§ PROBLEM
Each line of the listing where the string "computer" appears is to be identified and copied.

§ INPUT DATA
-=-=-
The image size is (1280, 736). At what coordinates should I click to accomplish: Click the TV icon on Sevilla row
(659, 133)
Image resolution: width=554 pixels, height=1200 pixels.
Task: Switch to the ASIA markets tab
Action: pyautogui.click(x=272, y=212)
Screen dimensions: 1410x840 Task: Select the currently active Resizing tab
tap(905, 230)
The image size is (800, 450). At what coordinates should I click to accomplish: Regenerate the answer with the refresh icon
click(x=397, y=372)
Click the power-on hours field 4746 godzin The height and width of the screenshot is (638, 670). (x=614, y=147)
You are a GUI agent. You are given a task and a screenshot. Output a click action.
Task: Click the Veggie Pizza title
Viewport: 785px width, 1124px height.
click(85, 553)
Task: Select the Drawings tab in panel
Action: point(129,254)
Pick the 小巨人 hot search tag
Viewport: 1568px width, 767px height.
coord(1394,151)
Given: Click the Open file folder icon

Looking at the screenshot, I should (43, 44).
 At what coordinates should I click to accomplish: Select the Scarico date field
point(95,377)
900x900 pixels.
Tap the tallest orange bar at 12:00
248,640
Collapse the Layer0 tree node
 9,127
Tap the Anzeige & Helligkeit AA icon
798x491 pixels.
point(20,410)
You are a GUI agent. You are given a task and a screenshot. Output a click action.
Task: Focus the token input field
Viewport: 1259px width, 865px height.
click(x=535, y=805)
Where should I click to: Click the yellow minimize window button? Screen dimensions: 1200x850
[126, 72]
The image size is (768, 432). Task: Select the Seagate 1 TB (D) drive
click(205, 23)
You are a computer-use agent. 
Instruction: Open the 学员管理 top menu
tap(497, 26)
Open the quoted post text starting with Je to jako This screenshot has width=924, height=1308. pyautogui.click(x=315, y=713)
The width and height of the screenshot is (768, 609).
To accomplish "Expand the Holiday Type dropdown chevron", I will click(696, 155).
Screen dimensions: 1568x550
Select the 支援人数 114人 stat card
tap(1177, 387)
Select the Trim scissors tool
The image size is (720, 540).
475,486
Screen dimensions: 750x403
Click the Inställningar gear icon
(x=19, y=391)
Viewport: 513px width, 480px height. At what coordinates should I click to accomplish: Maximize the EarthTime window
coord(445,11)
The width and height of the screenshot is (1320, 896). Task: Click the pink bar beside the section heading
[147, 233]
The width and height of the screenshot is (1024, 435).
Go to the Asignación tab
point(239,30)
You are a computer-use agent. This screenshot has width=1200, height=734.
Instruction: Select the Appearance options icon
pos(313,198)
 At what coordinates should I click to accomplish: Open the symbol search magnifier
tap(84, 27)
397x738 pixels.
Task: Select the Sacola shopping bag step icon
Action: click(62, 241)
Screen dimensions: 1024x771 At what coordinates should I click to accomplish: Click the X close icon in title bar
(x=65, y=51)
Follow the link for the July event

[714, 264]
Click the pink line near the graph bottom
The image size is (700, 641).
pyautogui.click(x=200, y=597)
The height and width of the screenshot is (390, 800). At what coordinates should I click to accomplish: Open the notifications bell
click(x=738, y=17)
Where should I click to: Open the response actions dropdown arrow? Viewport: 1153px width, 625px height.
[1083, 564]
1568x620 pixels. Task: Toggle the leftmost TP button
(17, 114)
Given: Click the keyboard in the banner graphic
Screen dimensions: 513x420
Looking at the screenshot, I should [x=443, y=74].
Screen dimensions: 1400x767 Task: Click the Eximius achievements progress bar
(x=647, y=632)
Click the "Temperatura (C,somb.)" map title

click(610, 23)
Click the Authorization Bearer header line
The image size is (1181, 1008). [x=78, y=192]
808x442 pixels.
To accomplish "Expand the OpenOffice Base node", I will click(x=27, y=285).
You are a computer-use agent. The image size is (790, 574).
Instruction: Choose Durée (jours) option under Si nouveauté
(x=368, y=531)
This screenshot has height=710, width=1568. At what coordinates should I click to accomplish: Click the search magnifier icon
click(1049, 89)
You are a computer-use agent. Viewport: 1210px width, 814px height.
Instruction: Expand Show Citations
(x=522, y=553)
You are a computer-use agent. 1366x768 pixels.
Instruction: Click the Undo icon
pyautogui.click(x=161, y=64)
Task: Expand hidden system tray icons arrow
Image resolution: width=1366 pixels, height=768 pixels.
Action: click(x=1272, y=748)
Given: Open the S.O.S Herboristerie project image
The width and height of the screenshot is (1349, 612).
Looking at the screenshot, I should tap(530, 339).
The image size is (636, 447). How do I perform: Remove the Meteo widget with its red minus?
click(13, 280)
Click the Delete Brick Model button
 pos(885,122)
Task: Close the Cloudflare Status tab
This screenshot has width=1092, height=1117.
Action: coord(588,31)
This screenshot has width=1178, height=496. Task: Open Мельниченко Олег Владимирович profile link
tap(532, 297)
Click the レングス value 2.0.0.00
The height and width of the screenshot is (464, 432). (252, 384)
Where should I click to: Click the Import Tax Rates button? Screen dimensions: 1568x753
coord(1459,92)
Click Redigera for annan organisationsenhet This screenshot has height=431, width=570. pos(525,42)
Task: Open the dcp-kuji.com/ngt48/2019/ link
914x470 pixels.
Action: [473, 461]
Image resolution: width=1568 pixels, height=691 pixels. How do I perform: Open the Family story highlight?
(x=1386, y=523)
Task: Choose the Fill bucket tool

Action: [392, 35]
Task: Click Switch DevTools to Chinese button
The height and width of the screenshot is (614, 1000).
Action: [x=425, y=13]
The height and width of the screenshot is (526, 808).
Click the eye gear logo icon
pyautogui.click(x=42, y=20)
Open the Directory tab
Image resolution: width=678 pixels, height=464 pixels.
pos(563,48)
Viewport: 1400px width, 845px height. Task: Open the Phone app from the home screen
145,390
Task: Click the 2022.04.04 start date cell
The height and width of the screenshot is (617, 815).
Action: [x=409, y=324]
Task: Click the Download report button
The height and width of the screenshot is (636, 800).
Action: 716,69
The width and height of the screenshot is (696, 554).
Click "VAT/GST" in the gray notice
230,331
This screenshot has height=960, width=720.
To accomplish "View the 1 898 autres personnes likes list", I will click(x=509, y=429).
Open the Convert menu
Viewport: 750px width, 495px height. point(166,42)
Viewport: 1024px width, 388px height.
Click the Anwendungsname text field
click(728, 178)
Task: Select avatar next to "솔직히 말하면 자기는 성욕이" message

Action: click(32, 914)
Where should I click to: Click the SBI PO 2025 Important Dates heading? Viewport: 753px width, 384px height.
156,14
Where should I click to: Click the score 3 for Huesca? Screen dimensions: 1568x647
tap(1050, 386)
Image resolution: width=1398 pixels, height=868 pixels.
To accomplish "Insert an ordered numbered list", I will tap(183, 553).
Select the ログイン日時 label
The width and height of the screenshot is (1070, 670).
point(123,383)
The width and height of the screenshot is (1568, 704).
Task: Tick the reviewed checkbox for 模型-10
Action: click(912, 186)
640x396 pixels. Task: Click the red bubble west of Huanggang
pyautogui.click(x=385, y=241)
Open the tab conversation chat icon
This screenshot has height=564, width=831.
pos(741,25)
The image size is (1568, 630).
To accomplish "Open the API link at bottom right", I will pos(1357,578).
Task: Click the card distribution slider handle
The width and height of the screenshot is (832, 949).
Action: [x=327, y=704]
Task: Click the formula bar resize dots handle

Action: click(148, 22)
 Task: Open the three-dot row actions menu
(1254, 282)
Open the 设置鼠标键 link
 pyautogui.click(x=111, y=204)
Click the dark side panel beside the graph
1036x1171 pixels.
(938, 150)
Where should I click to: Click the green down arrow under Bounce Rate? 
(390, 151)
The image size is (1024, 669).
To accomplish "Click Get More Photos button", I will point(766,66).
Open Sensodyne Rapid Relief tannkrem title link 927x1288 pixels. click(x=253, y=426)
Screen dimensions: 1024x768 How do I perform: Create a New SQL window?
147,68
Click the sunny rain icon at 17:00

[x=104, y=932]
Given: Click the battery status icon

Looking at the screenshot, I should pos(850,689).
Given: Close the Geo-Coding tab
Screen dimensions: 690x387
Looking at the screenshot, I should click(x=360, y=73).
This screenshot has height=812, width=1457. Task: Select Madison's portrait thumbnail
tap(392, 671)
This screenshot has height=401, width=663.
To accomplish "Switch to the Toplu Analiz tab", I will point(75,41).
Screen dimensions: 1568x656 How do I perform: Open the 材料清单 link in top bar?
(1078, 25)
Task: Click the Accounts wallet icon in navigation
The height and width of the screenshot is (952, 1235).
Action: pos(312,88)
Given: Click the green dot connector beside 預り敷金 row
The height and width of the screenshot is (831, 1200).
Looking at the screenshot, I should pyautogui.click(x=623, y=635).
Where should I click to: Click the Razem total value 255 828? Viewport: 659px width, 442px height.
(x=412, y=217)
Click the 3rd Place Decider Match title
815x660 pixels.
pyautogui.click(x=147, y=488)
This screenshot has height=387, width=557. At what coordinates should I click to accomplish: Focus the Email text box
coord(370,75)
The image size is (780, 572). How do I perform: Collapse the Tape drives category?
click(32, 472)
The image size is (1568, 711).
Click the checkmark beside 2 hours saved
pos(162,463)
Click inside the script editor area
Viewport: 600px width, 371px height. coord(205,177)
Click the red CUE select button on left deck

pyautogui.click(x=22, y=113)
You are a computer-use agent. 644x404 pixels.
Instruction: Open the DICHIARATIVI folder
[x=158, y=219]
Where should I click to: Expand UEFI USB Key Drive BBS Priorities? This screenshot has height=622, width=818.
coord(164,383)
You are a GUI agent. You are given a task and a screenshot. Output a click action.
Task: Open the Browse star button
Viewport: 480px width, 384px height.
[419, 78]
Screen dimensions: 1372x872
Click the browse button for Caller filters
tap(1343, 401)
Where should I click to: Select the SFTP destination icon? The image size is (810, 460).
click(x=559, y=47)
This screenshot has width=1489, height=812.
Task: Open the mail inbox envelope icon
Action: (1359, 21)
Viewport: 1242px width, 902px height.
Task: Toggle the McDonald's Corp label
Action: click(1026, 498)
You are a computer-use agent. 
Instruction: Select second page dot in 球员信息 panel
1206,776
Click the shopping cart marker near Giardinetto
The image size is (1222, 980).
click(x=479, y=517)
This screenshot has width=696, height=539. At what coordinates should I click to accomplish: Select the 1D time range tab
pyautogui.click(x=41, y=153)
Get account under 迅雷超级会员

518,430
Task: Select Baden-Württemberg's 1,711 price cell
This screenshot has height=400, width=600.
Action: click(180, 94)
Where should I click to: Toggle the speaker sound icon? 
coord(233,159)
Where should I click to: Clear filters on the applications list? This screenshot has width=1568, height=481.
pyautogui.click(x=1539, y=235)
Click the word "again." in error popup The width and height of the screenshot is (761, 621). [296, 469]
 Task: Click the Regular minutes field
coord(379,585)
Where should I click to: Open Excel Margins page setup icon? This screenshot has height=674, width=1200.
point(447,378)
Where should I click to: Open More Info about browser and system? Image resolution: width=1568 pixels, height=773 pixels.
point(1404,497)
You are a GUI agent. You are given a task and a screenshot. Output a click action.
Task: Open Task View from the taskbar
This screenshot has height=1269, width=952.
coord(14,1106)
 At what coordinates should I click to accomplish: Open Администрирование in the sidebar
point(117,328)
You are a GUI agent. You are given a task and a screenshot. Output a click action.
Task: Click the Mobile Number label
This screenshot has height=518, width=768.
-=-=-
§ WORKED SOLUTION
You are a computer-use agent. 
You are a computer-use agent. This screenshot has width=1200, height=734.
You are a computer-use agent. The image size is (790, 574).
You are a computer-use agent. Viewport: 1210px width, 814px height.
You are a computer-use agent. 1366x768 pixels.
You are a computer-use agent. 644x404 pixels.
You are a computer-use agent. 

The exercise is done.